◆ **TRY IT**:
Search term "computer": copy each line of the data containing it.

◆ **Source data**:
--------

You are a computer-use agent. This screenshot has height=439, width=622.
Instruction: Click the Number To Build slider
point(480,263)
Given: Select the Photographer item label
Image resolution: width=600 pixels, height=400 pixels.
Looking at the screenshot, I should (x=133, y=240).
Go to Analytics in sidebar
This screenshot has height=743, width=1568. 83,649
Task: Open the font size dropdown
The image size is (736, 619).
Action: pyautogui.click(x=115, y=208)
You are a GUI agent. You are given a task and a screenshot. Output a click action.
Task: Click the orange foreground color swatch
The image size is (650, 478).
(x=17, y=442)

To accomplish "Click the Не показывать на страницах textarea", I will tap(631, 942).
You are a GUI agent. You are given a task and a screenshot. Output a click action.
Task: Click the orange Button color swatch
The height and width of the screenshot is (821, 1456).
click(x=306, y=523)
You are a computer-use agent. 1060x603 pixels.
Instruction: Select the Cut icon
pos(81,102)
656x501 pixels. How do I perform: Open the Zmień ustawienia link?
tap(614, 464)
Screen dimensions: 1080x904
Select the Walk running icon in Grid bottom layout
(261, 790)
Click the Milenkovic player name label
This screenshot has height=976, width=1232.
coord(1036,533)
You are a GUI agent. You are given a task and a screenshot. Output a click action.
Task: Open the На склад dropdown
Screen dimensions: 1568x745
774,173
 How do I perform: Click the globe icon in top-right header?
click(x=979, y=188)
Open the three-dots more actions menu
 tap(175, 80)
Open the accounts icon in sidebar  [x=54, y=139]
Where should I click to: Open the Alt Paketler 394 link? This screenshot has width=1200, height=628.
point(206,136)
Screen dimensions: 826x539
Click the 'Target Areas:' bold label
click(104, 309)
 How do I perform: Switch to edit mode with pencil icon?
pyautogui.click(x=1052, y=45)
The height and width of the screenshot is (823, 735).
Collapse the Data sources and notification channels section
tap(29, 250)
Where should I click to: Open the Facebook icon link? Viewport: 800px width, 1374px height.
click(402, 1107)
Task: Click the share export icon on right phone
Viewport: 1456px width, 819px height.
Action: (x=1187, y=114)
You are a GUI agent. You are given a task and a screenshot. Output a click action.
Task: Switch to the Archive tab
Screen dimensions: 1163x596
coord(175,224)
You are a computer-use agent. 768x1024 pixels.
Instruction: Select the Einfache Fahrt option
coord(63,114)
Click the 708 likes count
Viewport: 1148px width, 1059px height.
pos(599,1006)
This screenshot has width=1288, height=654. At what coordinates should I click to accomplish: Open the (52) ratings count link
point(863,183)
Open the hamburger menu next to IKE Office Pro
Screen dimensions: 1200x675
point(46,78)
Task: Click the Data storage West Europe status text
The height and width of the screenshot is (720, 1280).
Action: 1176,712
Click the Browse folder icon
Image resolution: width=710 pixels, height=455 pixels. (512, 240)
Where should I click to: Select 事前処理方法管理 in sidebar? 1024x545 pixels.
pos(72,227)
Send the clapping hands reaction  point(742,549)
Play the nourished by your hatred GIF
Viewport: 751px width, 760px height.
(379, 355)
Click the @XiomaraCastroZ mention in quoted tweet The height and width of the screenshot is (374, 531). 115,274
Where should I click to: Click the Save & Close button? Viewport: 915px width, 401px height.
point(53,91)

--------

◆ **COMPLETED TASK**:
You are a computer-use agent. This screenshot has height=439, width=622.
You are a computer-use agent. 1060x603 pixels.
You are a computer-use agent. 768x1024 pixels.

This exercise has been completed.